Fig. 6. YQ-0629 targets HIF-2α to suppress stem trait of BCSCs and synergy the sensitization to PTX in vitro.

A The chemical structure of YQ-0629 and docking conformation showed the interaction of the YQ-0629 with the active site of HIF-2α through MOE software (left). YQ-0629 and HIF-2α PAS-B domain was confirmed direct binding by surface plasmon resonance (SPR)-based Biacore assay (right). B The expression level of HIF-2α was detected in the nucleus (N) and cytoplasm (C) of MCF7 MS cells cultured with YQ-0629 (10 µM) alone, PTX (3 nM) alone, or YQ-0629 (10 µM) combined with PTX (3 nM) for 72 h. C The expression and location of HIF-2α were detected in MCF7 MS cells cultured with YQ-0629 (10 µM) alone, PTX (3 nM) alone, or YQ-0629 (10 µM) combined with PTX (3 nM) for 72 h by immunofluorescence staining. Scale bar, 10 μm. D The cell viability rate of MCF7 MS cells cultured with different concentrations of YQ-0629 for 24–96 hours were determined by CCK-8 assay (left). The IC₅₀ values of PTX and synergic index (R) were calculated in MCF7 MS cells cultured with indicated dose of YQ-0629 for 72 h (right). n = 3. Student’s t test. E The self-renewal ability was detected in MCF7 MS cells cultured with YQ-0629 (10 µM) alone, PTX (3 nM) alone, or YQ-0629 (10 µM) combined with PTX (3 nM) for 72 h. n = 3. Synergic index (R). Two-way ANOVA test. Scale bar, 250 μm.

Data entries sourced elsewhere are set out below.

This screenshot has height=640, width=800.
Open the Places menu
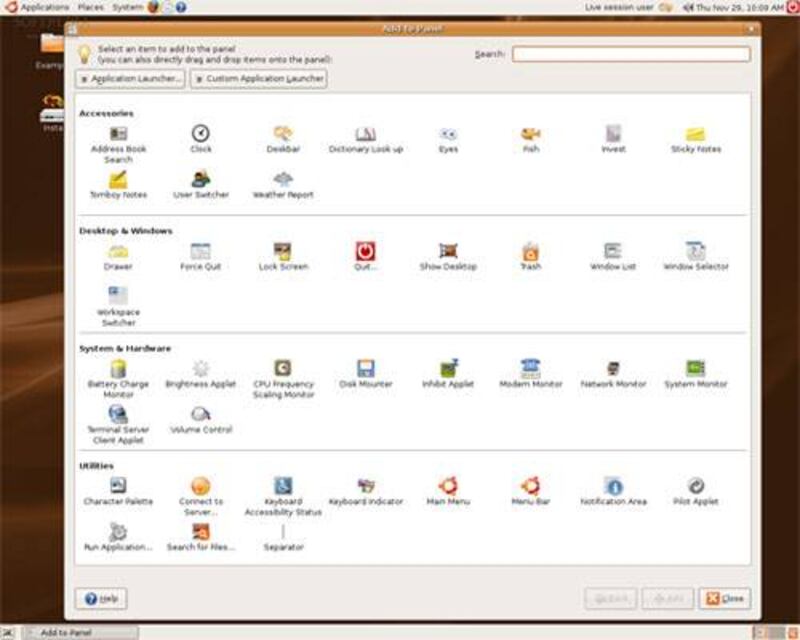[x=89, y=7]
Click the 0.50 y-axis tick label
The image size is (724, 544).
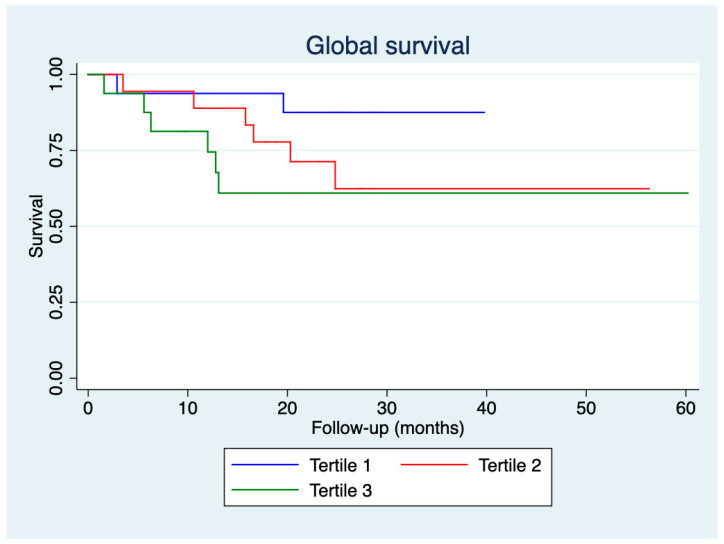click(56, 226)
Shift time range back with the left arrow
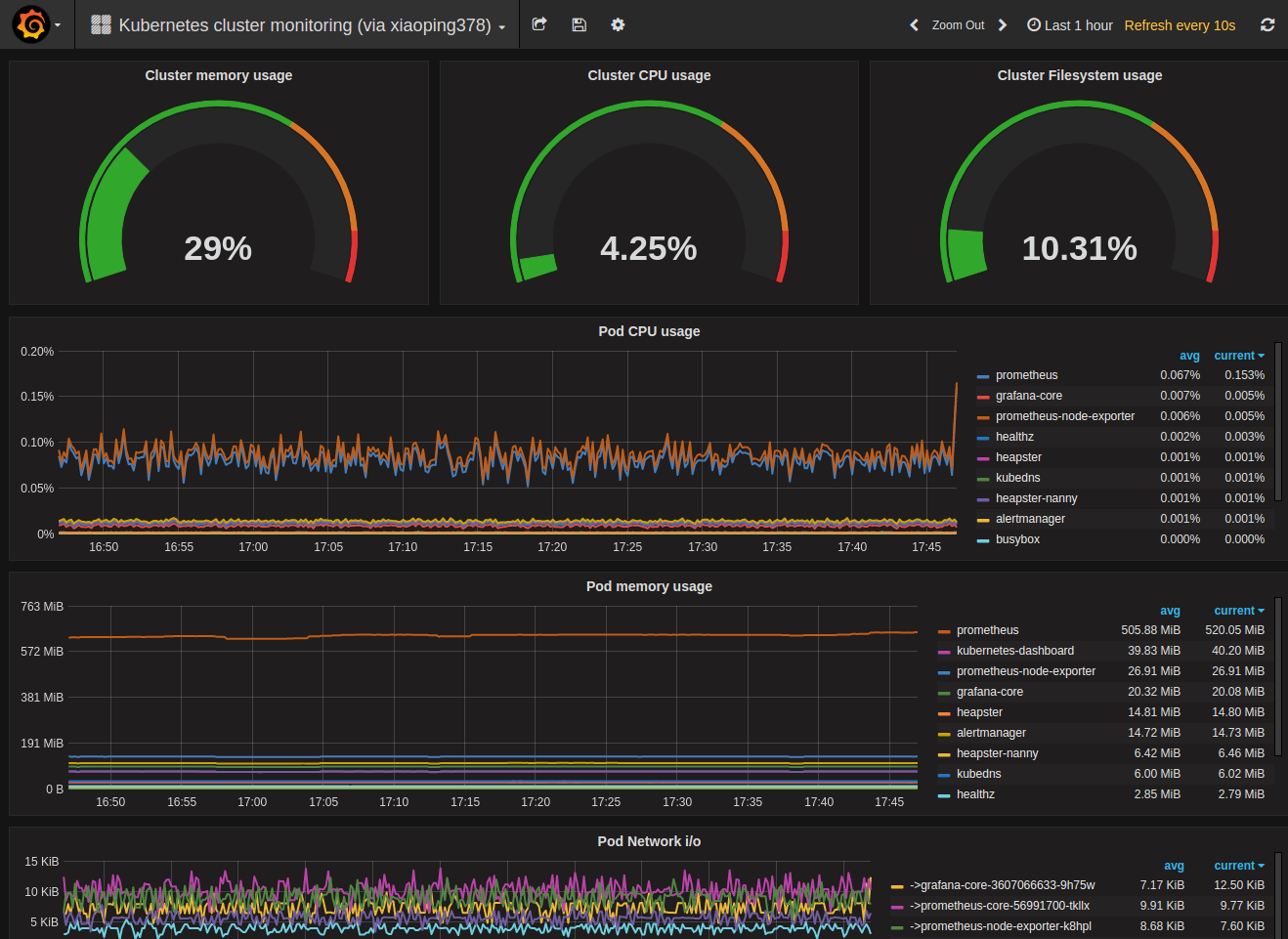Viewport: 1288px width, 939px height. click(914, 25)
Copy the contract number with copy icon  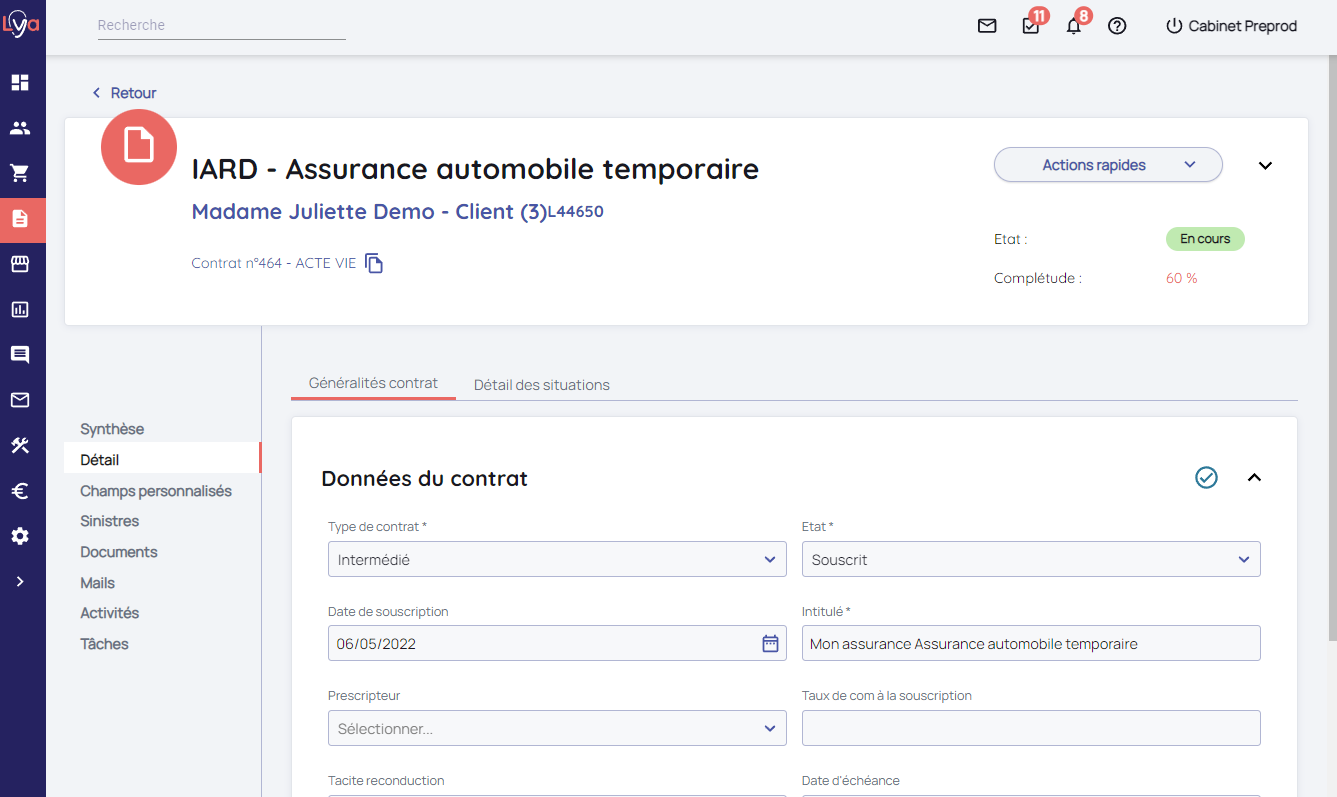pyautogui.click(x=374, y=264)
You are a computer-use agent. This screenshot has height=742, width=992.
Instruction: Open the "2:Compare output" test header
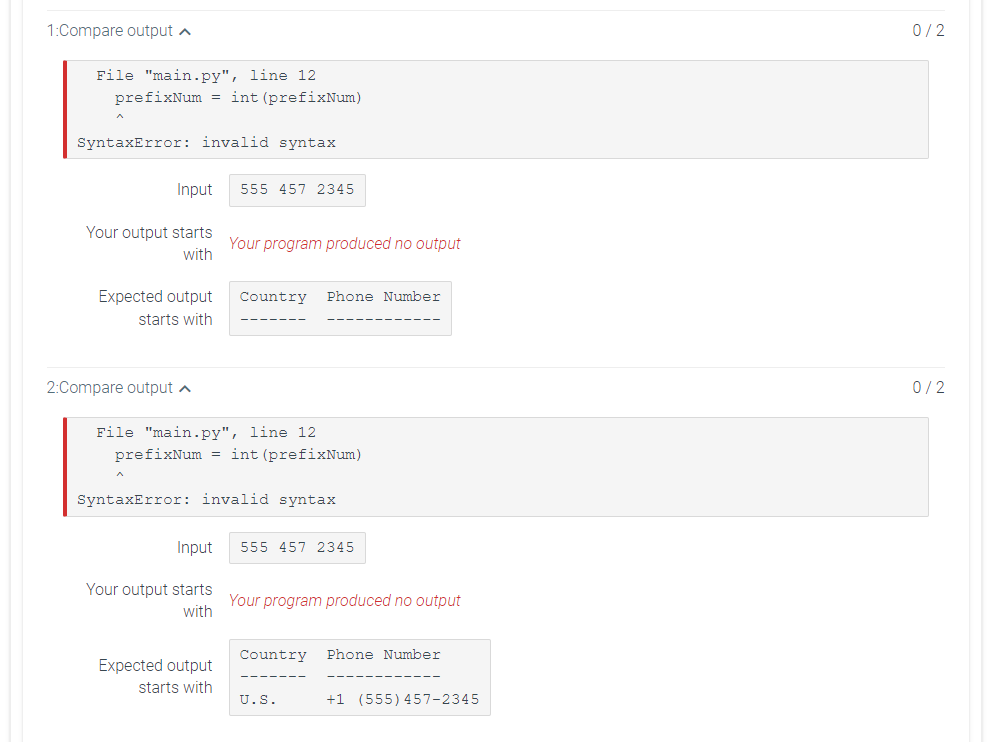(x=112, y=388)
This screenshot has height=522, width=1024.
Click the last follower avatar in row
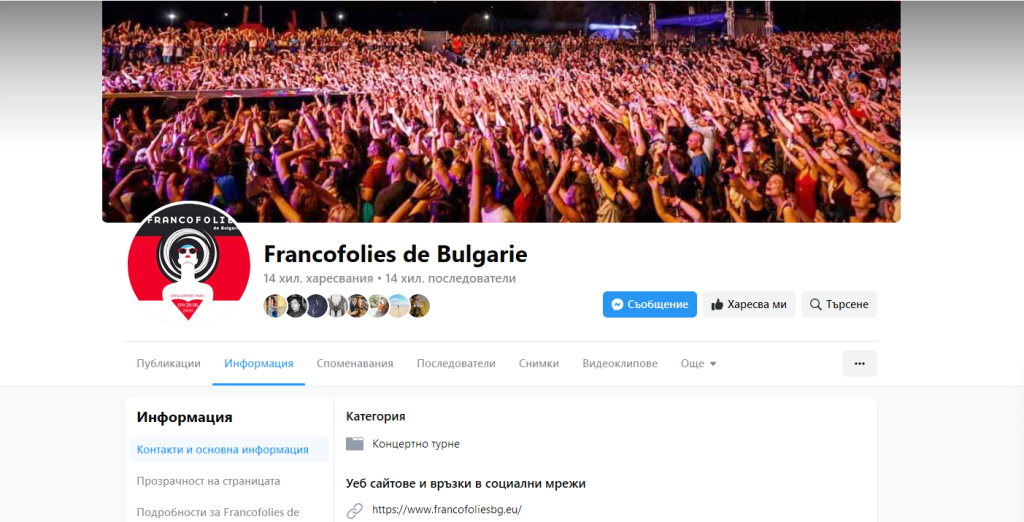[419, 306]
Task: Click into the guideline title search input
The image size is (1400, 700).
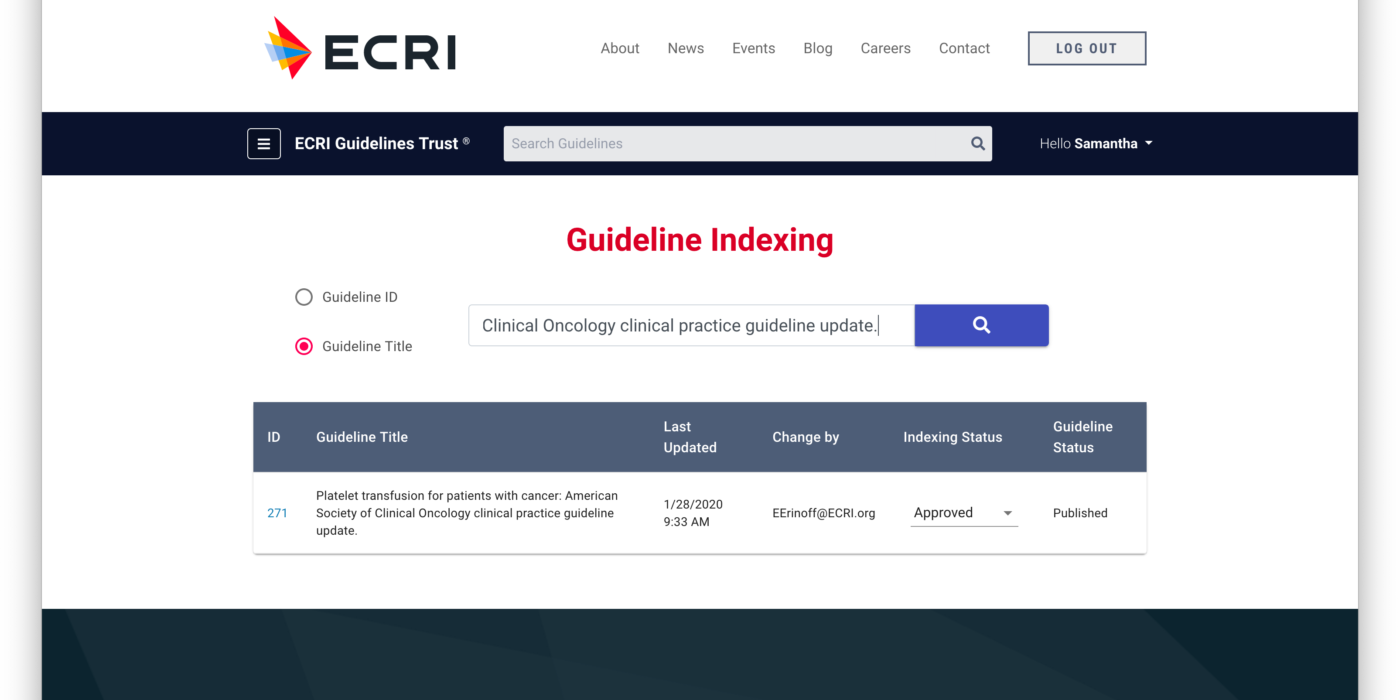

F–H The mRNA expression of SOD2 and mtROS level, the expressions level of PDI, GRP78, and P-gp were detected in the MCF7 MS cells cultured with indicated dose of PTX and YQ-0629 for 72 h. n = 3. Two-way ANOVA test. **P < 0.01, **P < 0.01, ***P < 0.001, compared to MCF7 MS cells/MCF7 MS cells + PTX treatment.